Howard Hinnant’s civil time extensions to <chrono> are included in C++20. If you don’t have that yet, there’s an open-source implementation at https://github.com/HowardHinnant/date.

using std::chrono::months;
using std::chrono::days;
using std::chrono::seconds;
using std::chrono::microseconds;

using time = std::chrono::time_of_day<seconds>;
using precise_time = std::chrono::time_of_day<microseconds>;

using date = std::chrono::local_time<days>;
using datetime = std::chrono::local_time<seconds>;
using timestamp = std::chrono::local_time<microseconds>;

using std::chrono::time_zone;
using zoned_date = std::chrono::zoned_time<days>;
using zoned_datetime = std::chrono::zoned_time<seconds>;
using zoned_timestamp = std::chrono::zoned_time<microseconds>;
Domain Proposed
C++ type
Approximate SQL type
(inferred from ISO/IEC 9075-2:2011)
Remarks
Amounts
of time
months INTERVAL YEAR TO MONTH  a number of months
days INTERVAL DAY TO DAY  a number of days
seconds INTERVAL DAY TO SECOND(0)  a number of seconds
microseconds INTERVAL DAY TO SECOND(6)  a number of microseconds
Time
of day
time TIME(0)  seconds after local midnight
precise_time TIME(6)  microseconds after local midnight 
Local
points
in time
date DATE  to nearest day
datetime TIMESTAMP(0)  to nearest second
timestamp TIMESTAMP(6)  to nearest microsecond
Absolute
points
in time
time_zone  historical offsets from UTC 
zoned_date  to nearest day
zoned_datetime TIMESTAMP(0) WITH TIME ZONE  to nearest second
zoned_timestamp TIMESTAMP(6) WITH TIME ZONE  to nearest microsecond

Note that SQL doesn’t seem to have a DATE WITH TIME ZONE type, and so it’s not clear how useful a TIME WITH TIME ZONE would really be.

Note also that not all databases have all the standard datetime types. Oracle, for example, lacks the TIME type; and what it calls DATE is really a kind of TIMESTAMP(0), but with addition and subtraction being done with a (possibly fractional) number of days rather than with INTERVALs.

(There should probably also be types that hold values to the nearest minute, but this author hasn’t yet figured out what to call them.)


4.4.2. The blob class

This library supports SQL’s “binary large objects”, basically just a bunch of bytes of arbitrary type. (The so-called “character large objects” are supported by basic_string<>s in the same way that SQL’s other string types are.)
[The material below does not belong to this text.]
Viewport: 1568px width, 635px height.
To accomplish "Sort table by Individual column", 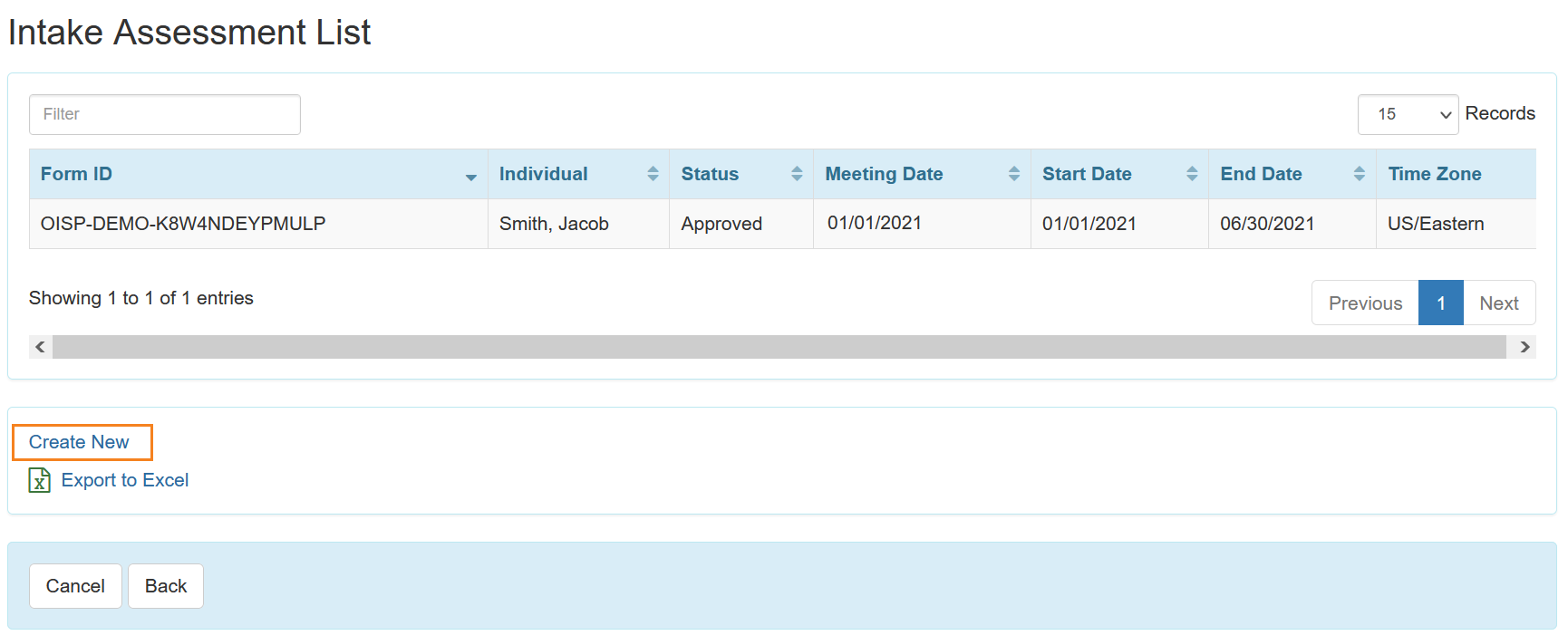I will point(653,174).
The contained object must be TriviallyCopyable, and the implementation is free to memcpy the raw bytes (and probably does).

class blob final
{
public:
    constexpr blob() noexcept;
    blob(const void*, size_t);

    bool empty() const noexcept;
    size_t size() const noexcept;
    const void* data() const noexcept;

    blob& assign(const void*, size_t);
    void clear() noexcept;
};

The default constructor will create an empty blob, as will calling the two-argument constructor or the assign member function passing either nullptr as the first argument or zero as the second. An existing blob can be emptied by calling clear().

Class invariants:

If the first constructor or assign argument is nullptr, or the second argument is zero, the other argument will be ignored. If the first argument is not nullptr, the blob class will not take ownership of the pointer. This implies that, if the user allocated the memory that the pointer points to, the user is responsible for freeing the memory. (Thus the passed pointer need not point to memory allocated in any particular way, or even to the free store (“heap”) at all.)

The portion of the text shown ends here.